“Bukankah Muhammad Asy’ari adalah nama yang baik, Bah? Apalagi itu nama datuknya.”
Kiai Hasyim mengangguk. “Benar. Namun, sebuah nama memiliki bobot tersendiri bagi yang menyandangnya.”
Akhirnya, ia memutuskan untuk mengganti nama putranya menjadi Abdul Wahid, yang berarti hamba dari Yang Maha Esa.

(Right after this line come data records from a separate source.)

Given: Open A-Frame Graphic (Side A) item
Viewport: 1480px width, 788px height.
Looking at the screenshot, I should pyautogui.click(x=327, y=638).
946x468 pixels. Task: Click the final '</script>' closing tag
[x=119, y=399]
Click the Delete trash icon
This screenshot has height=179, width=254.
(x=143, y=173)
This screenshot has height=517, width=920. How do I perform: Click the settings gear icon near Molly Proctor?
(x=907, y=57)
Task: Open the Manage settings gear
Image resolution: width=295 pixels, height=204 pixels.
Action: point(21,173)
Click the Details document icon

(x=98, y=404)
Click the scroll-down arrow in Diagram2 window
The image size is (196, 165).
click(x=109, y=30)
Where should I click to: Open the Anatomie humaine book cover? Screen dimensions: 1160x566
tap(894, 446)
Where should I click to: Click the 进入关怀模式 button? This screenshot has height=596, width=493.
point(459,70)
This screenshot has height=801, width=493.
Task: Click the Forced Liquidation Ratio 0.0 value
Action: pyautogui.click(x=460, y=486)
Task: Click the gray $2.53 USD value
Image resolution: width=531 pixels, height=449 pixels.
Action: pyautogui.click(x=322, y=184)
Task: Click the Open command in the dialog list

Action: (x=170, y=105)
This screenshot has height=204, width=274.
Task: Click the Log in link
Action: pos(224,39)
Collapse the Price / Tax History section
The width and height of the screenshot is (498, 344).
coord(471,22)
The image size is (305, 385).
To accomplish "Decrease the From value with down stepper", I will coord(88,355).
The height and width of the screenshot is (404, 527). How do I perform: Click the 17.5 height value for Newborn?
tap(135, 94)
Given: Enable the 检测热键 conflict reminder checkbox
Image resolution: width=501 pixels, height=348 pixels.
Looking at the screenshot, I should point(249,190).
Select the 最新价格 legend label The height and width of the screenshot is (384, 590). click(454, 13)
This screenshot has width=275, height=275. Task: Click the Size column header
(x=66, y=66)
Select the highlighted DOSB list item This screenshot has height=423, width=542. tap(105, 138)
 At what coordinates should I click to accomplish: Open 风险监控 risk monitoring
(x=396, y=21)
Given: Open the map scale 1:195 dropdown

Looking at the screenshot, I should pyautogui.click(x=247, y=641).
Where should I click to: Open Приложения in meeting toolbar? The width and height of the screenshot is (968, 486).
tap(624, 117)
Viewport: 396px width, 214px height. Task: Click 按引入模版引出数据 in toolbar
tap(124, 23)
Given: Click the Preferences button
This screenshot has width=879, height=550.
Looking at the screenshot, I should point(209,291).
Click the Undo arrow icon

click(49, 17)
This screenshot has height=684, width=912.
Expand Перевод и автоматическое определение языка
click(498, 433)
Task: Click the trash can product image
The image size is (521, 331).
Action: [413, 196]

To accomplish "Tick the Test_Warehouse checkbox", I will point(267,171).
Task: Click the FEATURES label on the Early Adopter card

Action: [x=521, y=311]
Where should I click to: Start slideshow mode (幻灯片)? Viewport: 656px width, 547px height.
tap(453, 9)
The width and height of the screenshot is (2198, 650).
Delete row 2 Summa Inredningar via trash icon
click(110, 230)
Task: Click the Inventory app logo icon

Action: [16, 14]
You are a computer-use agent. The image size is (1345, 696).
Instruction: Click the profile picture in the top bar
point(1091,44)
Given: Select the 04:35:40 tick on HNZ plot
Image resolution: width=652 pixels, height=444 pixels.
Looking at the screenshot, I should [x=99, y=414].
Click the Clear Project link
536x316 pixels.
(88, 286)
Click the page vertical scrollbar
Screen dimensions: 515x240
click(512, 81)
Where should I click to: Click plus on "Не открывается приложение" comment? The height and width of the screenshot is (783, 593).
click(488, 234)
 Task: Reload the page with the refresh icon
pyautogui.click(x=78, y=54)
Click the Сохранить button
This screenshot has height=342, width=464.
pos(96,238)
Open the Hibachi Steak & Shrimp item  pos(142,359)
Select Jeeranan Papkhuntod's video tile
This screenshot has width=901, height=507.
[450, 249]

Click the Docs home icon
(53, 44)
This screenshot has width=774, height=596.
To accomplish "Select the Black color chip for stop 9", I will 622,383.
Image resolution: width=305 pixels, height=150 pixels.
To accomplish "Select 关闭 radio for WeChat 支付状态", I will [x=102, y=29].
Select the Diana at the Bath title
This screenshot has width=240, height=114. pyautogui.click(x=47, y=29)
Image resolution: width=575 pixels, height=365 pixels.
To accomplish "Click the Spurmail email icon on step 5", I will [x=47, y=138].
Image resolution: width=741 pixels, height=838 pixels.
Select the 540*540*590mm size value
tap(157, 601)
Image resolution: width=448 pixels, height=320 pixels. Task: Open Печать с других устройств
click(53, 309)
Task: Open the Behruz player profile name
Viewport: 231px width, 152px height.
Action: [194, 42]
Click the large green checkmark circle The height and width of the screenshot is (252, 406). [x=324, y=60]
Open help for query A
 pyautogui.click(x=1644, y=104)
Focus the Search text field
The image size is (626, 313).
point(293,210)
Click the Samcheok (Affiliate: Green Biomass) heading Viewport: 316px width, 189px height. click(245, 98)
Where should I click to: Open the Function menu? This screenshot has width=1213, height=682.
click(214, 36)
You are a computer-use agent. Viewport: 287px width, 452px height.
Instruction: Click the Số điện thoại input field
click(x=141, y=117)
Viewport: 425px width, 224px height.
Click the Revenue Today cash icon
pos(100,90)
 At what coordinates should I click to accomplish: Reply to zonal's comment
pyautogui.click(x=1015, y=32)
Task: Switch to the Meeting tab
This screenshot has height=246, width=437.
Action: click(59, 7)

Perubahan itu segera diumumkan kepada keluarga dan para santri. Seorang santri bertanya dengan polos, “Apakah harus ada aqiqah lagi?”
Santri lain menjawab dengan bercanda, “Aqiqah itu untuk kelahiran, bukan untuk ganti nama. Kamu cuma mau dagingnya, kan?”
Untuk menunaikan nazarnya, Kiai Hasyim dan Nyai Nafiqoh berangkat ke Bangkalan bersama bayinya. Namun, setibanya di sana, Kiai Hasyim mendadak harus kembali ke Jombang.
“Sudah tak jauh, Nyai,”katanya." “Kau tahu jalan menuju rumah Mbah Yai.”
Nyai Nafiqoh tak membantah. Beliau menerima keputusan suaminya dengan lapang dada. Sebuah bentuk kepatuhan istri kepada suaminya. Meskipun keputusan suami berat untuk dilakukan, namun ia mematuhinya. Melanjutkan langkah menuju pesantren Kiai Cholil.